Archiving CVE references, ideally, will preserve vulnerability data for future security researchers, both professional and hobbyist, for effectively all time. We're currently in a phase of pretty serious enshittification on the internet right now, so having more than one copy of sometimes key vuln data seems important. Often, CVE ID descriptions are quite short and pithy, with rich vulnerability details stored only in off-site references. These details include:

  • Patch availability
  • Patch bypasses
  • Related CVE IDs
  • Precise, line-by-line analyses of vulnerable functions
  • Exploitation details, tips, gotchas
  • General, related bug-hunting guidance
  • Media coverage of affected software

Note that not all vulnerability details are particularly worthwhile; some advisories are just as opaque as CVE descriptions and offer nothing new for the intrepid researcher. Also, exploit details can be particularly touchy -- some people have trouble understanding that full transparency of software vulnerabilities is a net good for civilization.

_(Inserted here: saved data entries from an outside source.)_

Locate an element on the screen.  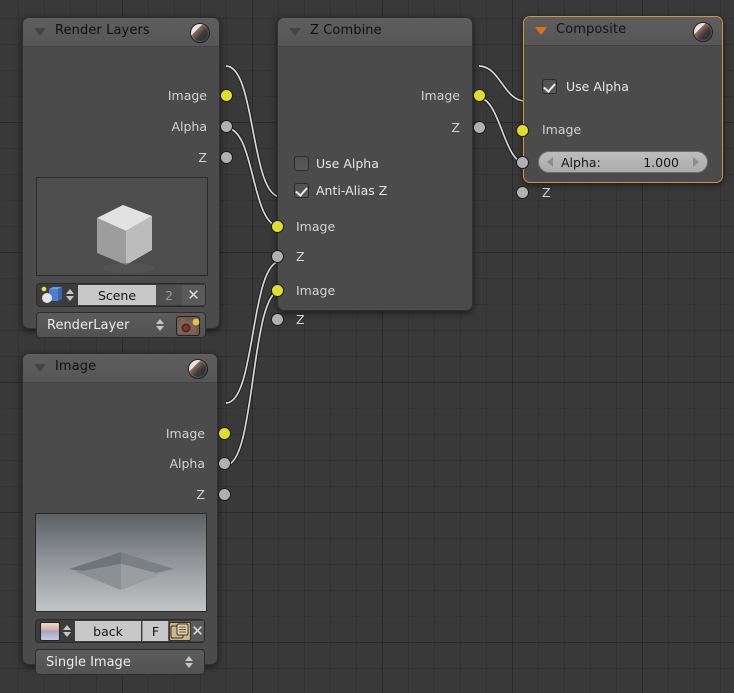
socket-in-alpha is located at coordinates (522, 162). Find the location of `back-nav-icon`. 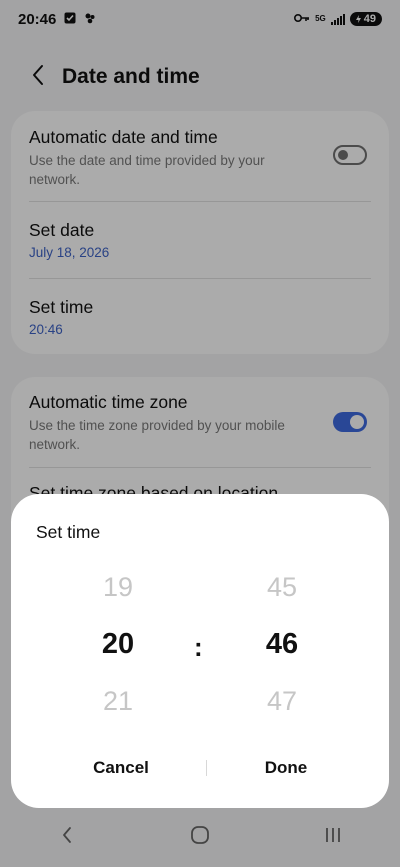

back-nav-icon is located at coordinates (67, 838). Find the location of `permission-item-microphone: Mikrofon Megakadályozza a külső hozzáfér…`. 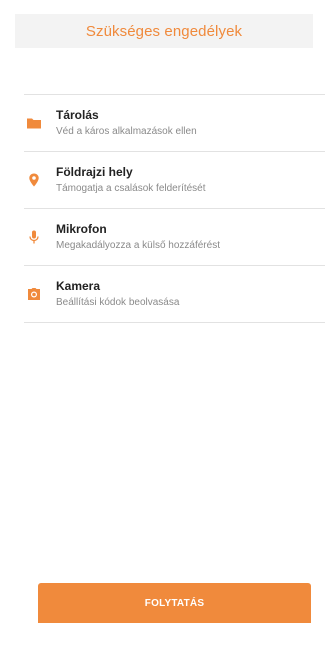

permission-item-microphone: Mikrofon Megakadályozza a külső hozzáfér… is located at coordinates (174, 238).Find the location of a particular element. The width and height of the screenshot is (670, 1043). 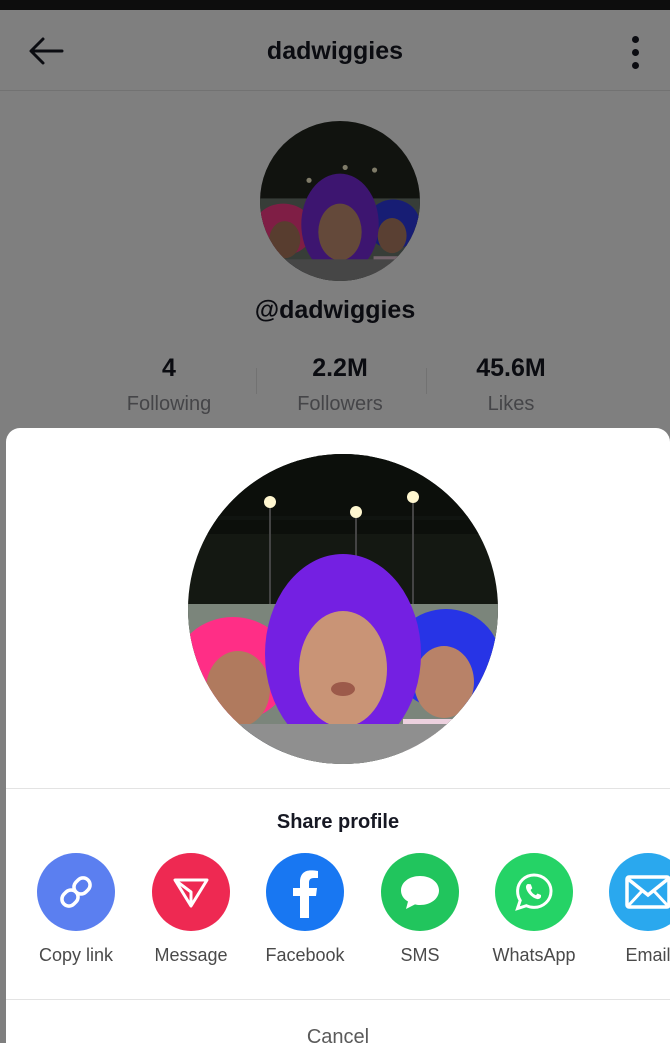

share-option-label: WhatsApp is located at coordinates (534, 955).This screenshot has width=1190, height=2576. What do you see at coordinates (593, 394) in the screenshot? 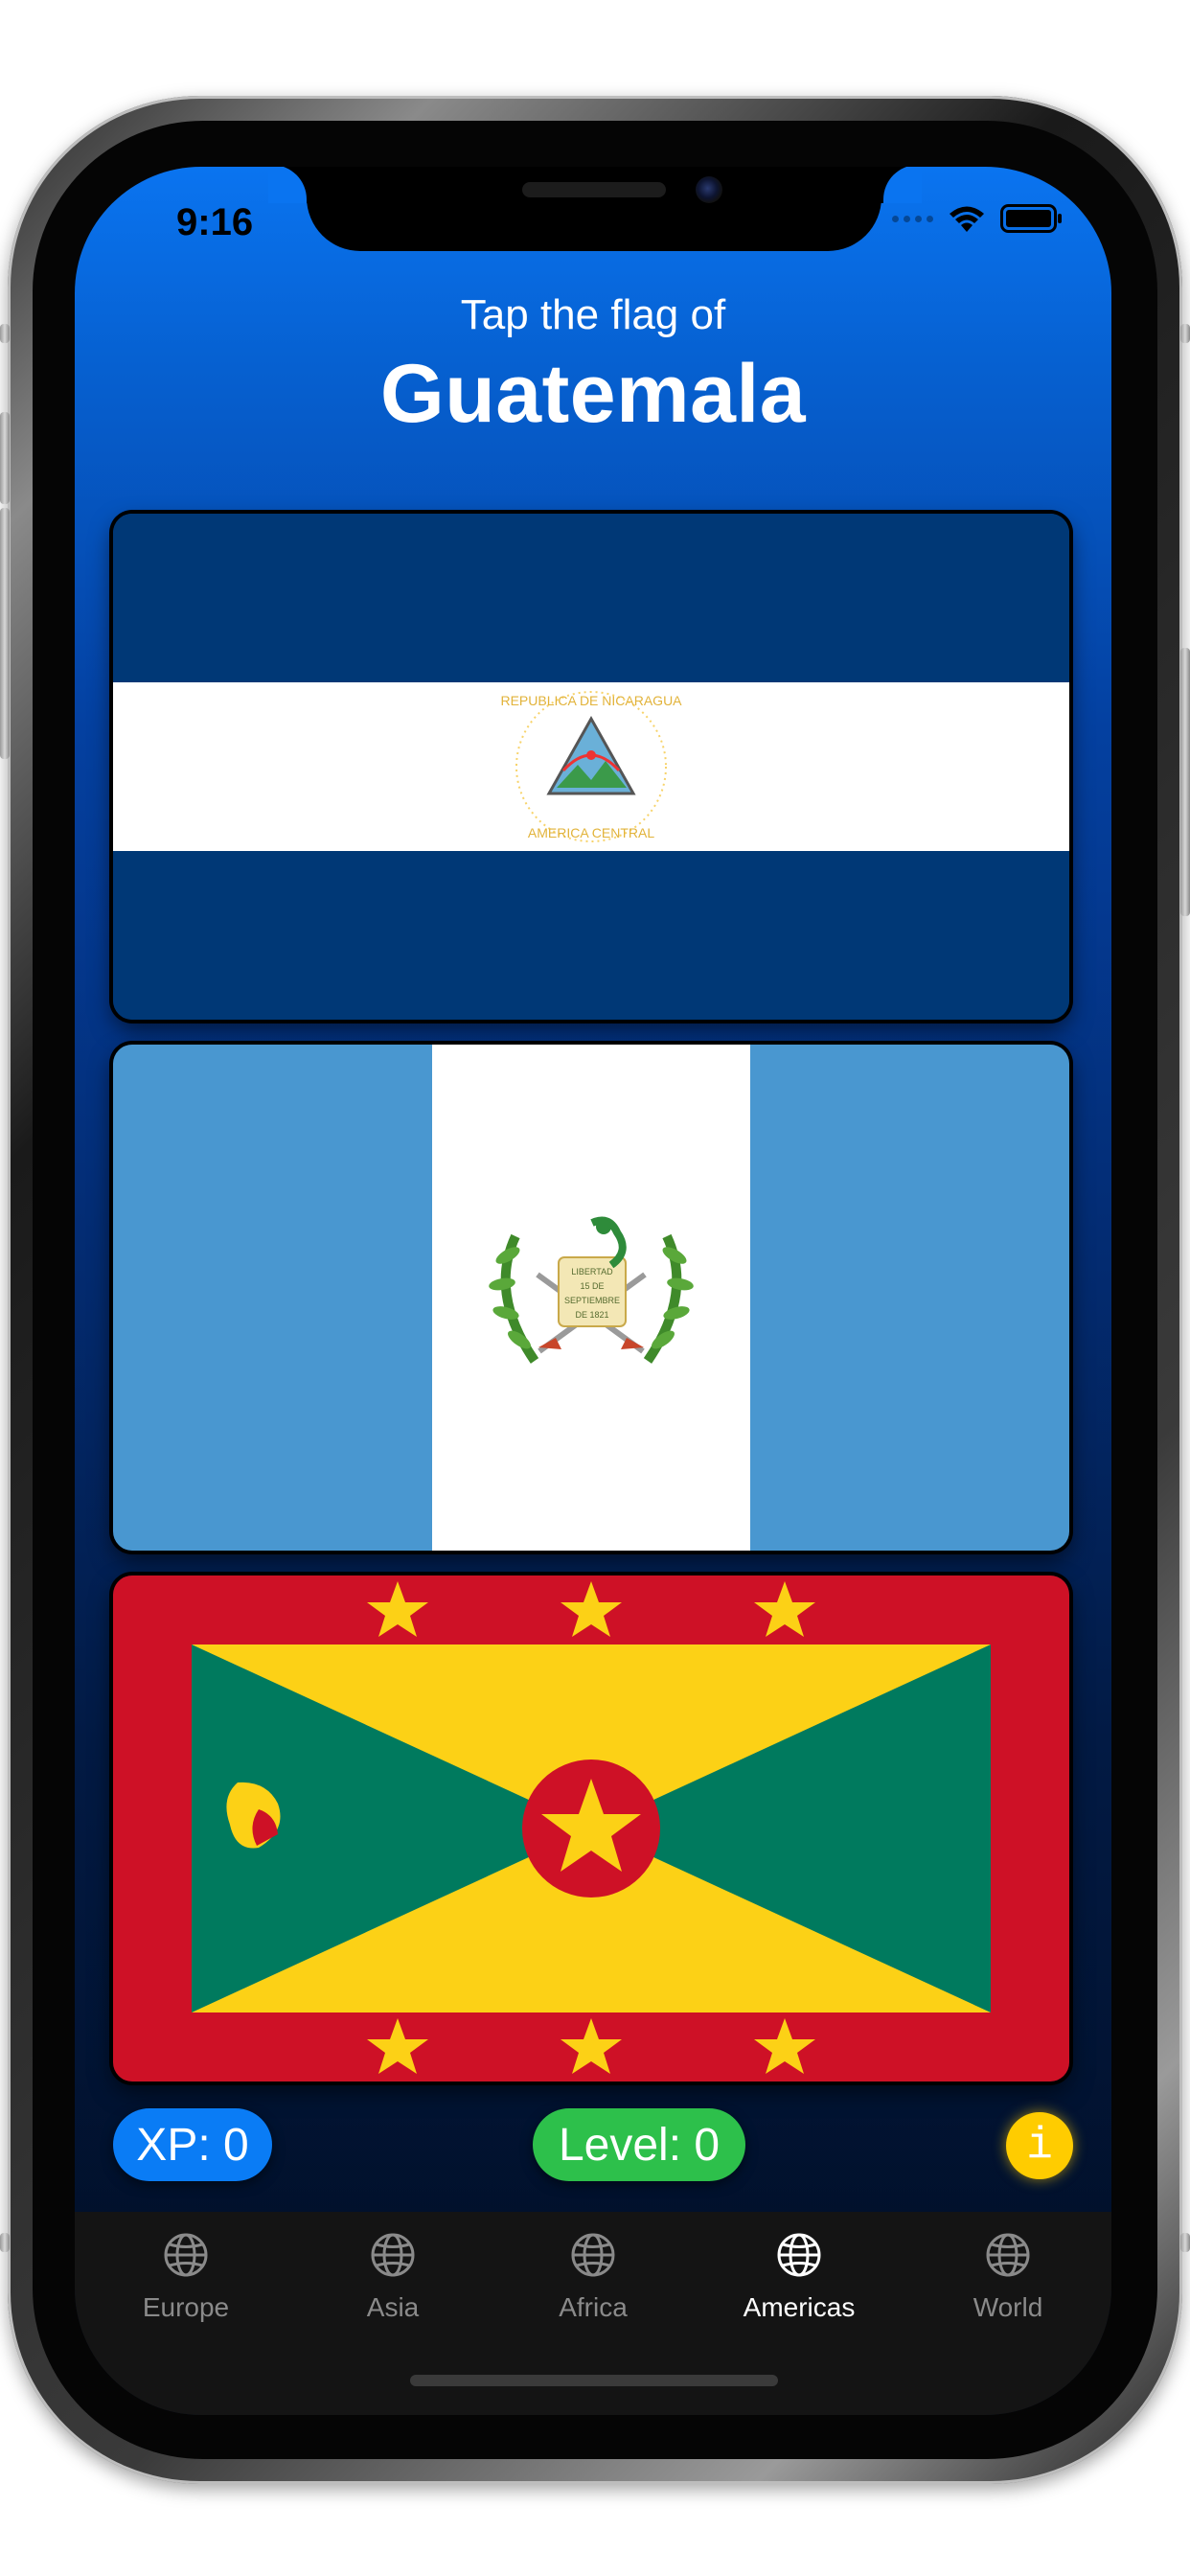
I see `target-country-title: Guatemala` at bounding box center [593, 394].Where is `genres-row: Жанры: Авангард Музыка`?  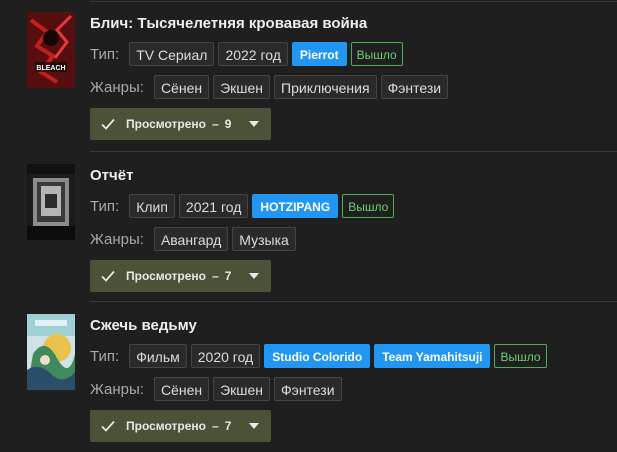
genres-row: Жанры: Авангард Музыка is located at coordinates (193, 239).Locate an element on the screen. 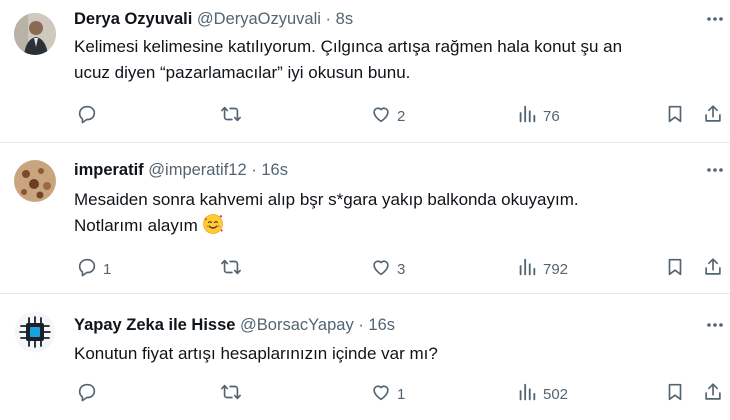 Image resolution: width=730 pixels, height=420 pixels. tweet-header: imperatif @imperatif12 · 16s is located at coordinates (181, 170).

See Tod's blog, The Hidden Harm of Silent Patches for more detail on why this is.

Goals

  • Archive all CVE references from all time, including the past
    • An ArchiveBot job was ran on the URL mentioned above
  • Archive "important" CVE references
    • KEV seems important
  • Archive new CVE references as they come in
    • Via the URLs project
  • Have some mapping between original and archived references
    • It should be easily usable by end users, per CVE ID
    • The archive reference should be canonical since it was "true" when referenced.
    • The archive should be generated on the spot when CVE IDs are published
  • Archives should be distributed
    • archive.org seems trustworthy, but it's another egg basket.
    • Torrents seem to be a good format for enabling distribution
    • Torrents are hard to deeplink into
  • Archives should be easily hot-swappable when a particular archive goes sour.
    • If archive.org ever does go down, it should be easy to rebuild and redirect
  • Maintainers of this whole archive scheme should be easily replaceable

Issues

Lots of URLs no longer exist. Some domains in the AB job failed even though they shouldn't have. So once the AB job uploads are done, analysis of the meta WARCs will needed to be done.

Twitter

There is currently no feasible way to archive Twitter threads. At best we can (via socialbot's snscrape support) 3200 recent tweets from a Twitter user.

archives.neohapsis.com

This is a dead domain, so it was ignored. Much of the data has moved to seclists.org though, so maybe the CVE folks need to update the corresponding URLs.

marc.info

This is an alive domain that failed in AB, possibly the bot got banned.